PyVacy
PyVacy: Privacy Algorithms for PyTorch
Basically TensorFlow Privacy, but for PyTorch.
Example Usage
from pyvacy import optim, analysis, sampling
training_parameters = {
'N': len(train_dataset),
# An upper bound on the L2 norm of each gradient update.
# A good rule of thumb is to use the median of the L2 norms observed
# throughout a non-private training loop.
'l2_norm_clip': 1.0,
# A coefficient used to scale the standard deviation of the noise applied to gradients.
'noise_multiplier': 1.1,
# Each example is given probability of being selected with minibatch_size / N.
# Hence this value is only the expected size of each minibatch, not the actual.
'minibatch_size': 128,
# Each minibatch is partitioned into distinct groups of this size.
# The smaller this value, the less noise that needs to be applied to achieve
# the same privacy, and likely faster convergence.

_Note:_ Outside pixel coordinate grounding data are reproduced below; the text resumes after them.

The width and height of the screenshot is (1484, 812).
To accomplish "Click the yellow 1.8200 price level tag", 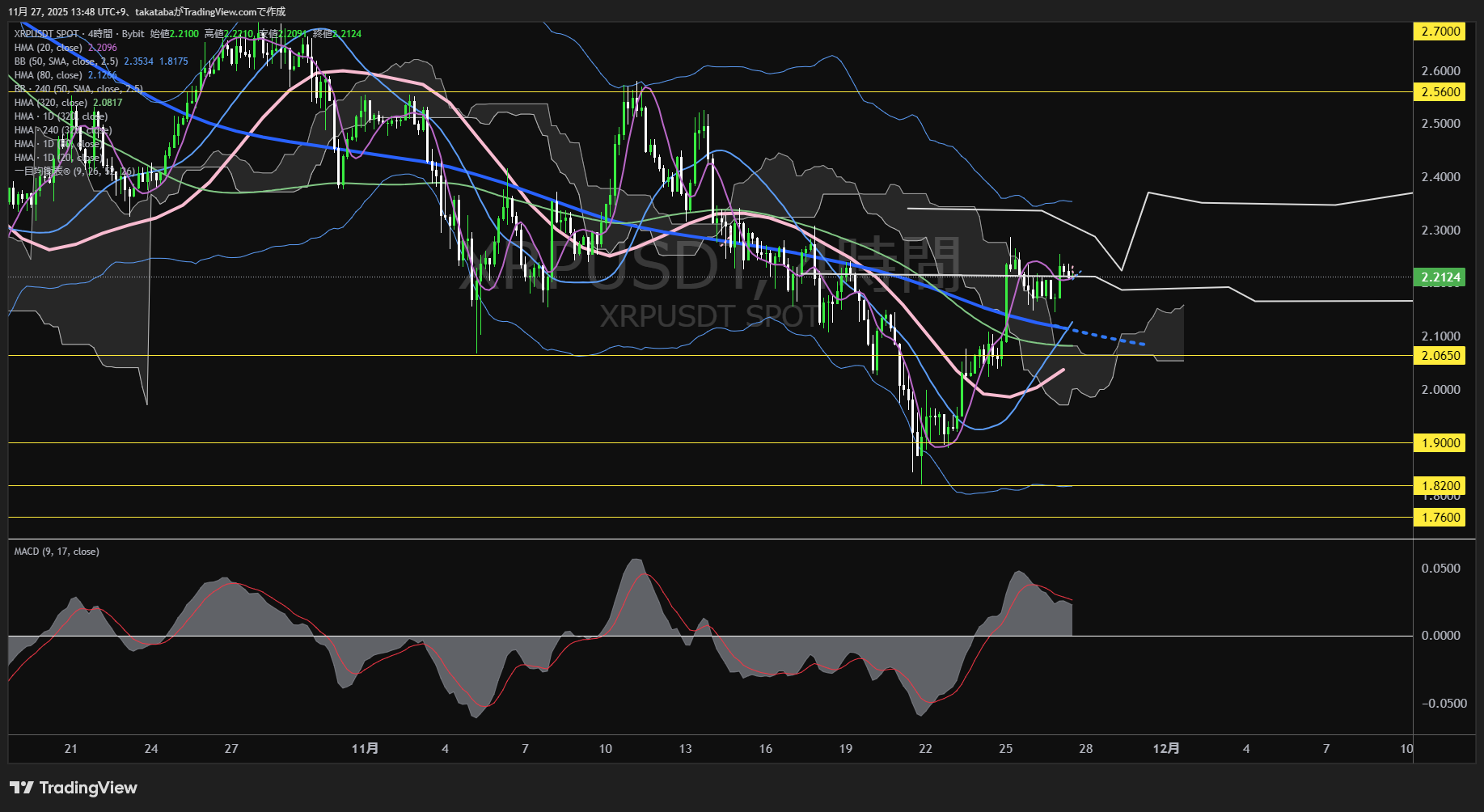I will click(1440, 486).
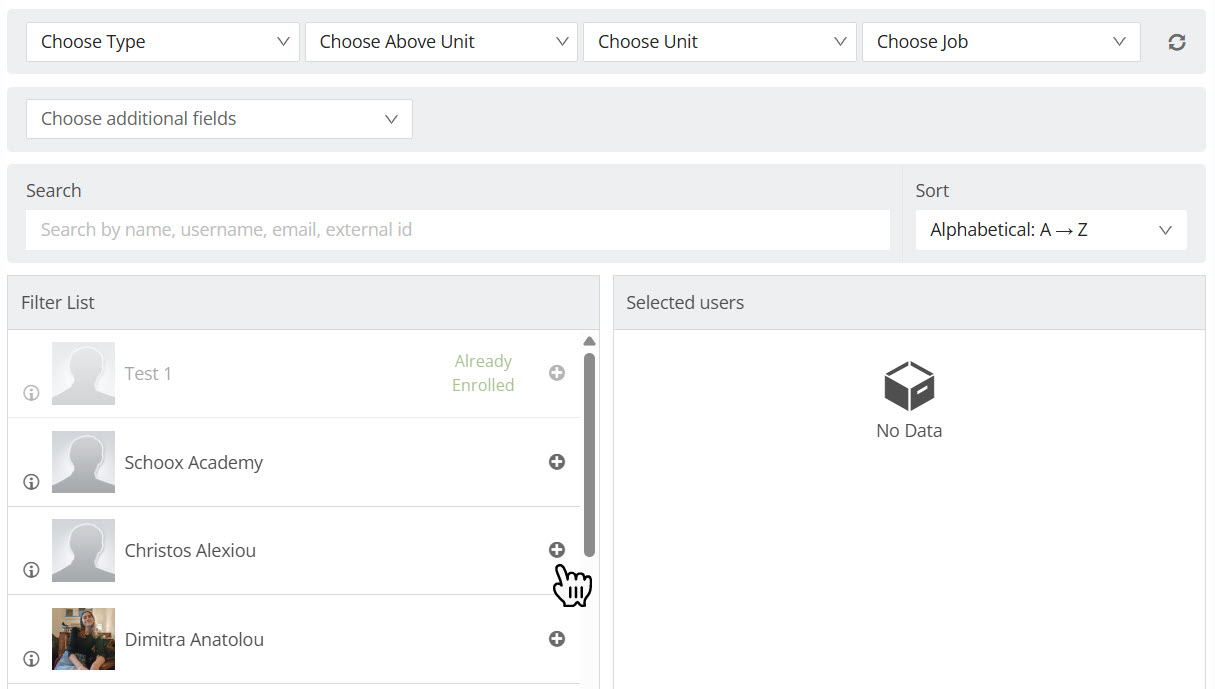This screenshot has width=1215, height=689.
Task: Click the plus icon beside Test 1
Action: point(557,373)
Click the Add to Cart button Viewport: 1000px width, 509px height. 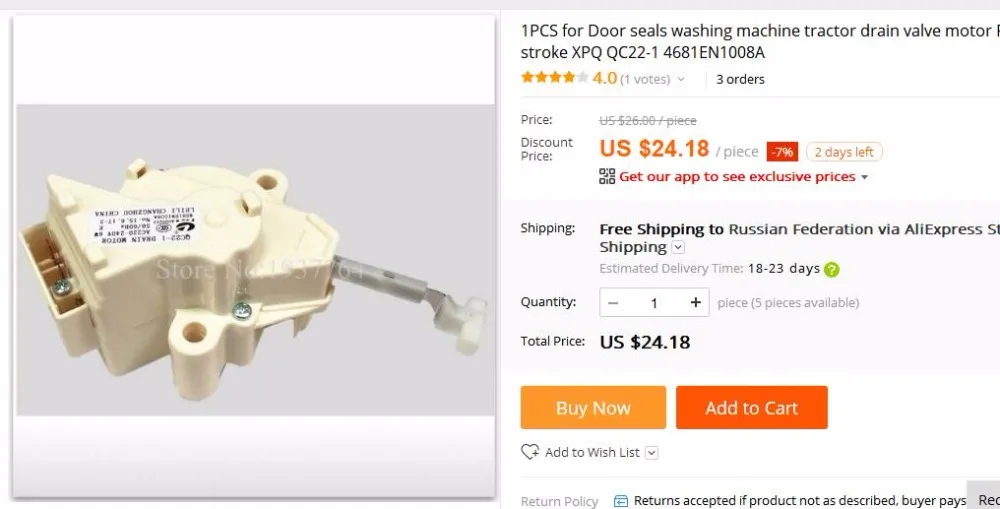tap(752, 407)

Although this will increase the runtime.
'microbatch_size': 1,
# The usual privacy parameter for (ε,δ)-Differential Privacy.

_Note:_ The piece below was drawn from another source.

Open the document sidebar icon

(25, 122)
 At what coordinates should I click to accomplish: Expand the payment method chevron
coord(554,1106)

# A generic selection for this value is 1/(N^1.1), but it's very application dependent.
'delta': 1e-5,
# The number of minibatches to process in the training loop.
'iterations': 15000,
}
model = nn.Sequential(...)
optimizer = optim.DPSGD(params=model.parameters(), **training_parameters)
epsilon = analysis.epsilon(**training_parameters)
loss_function = ...
minibatch_loader, microbatch_loader = sampling.get_data_loaders(**training_parameters)
for X_minibatch, y_minibatch in minibatch_loader(train_dataset):
optimizer.zero_grad()
for X_microbatch, y_microbatch in microbatch_loader(TensorDataset(X_minibatch, y_minibatch)):
optimizer.zero_microbatch_grad()
loss = loss_function(model(X_microbatch), y_microbatch)
loss.backward()
optimizer.microbatch_step()
optimizer.step()
Tutorials
mnist.py
Implements a basic classifier for identifying which digit a given MNIST image corresponds to. The model achieves a test set classification accuracy of 96.7%. The model architecture and results achieved are inspired by the corresponding tutorial within TensorFlow privacy.
gan.py
Implements a Wasserstein GAN, in which the discriminator is trained via differentially private stochastic gradient descent. Generated images are plotted as a function of increasing epsilon (ɛ = 0.8, 3.0, 8.0).
Disclaimer
Do NOT use the contents of this repository in applications which handle sensitive data. The author accepts no liability for privacy infringements - use the contents of this repository solely at your own discretion.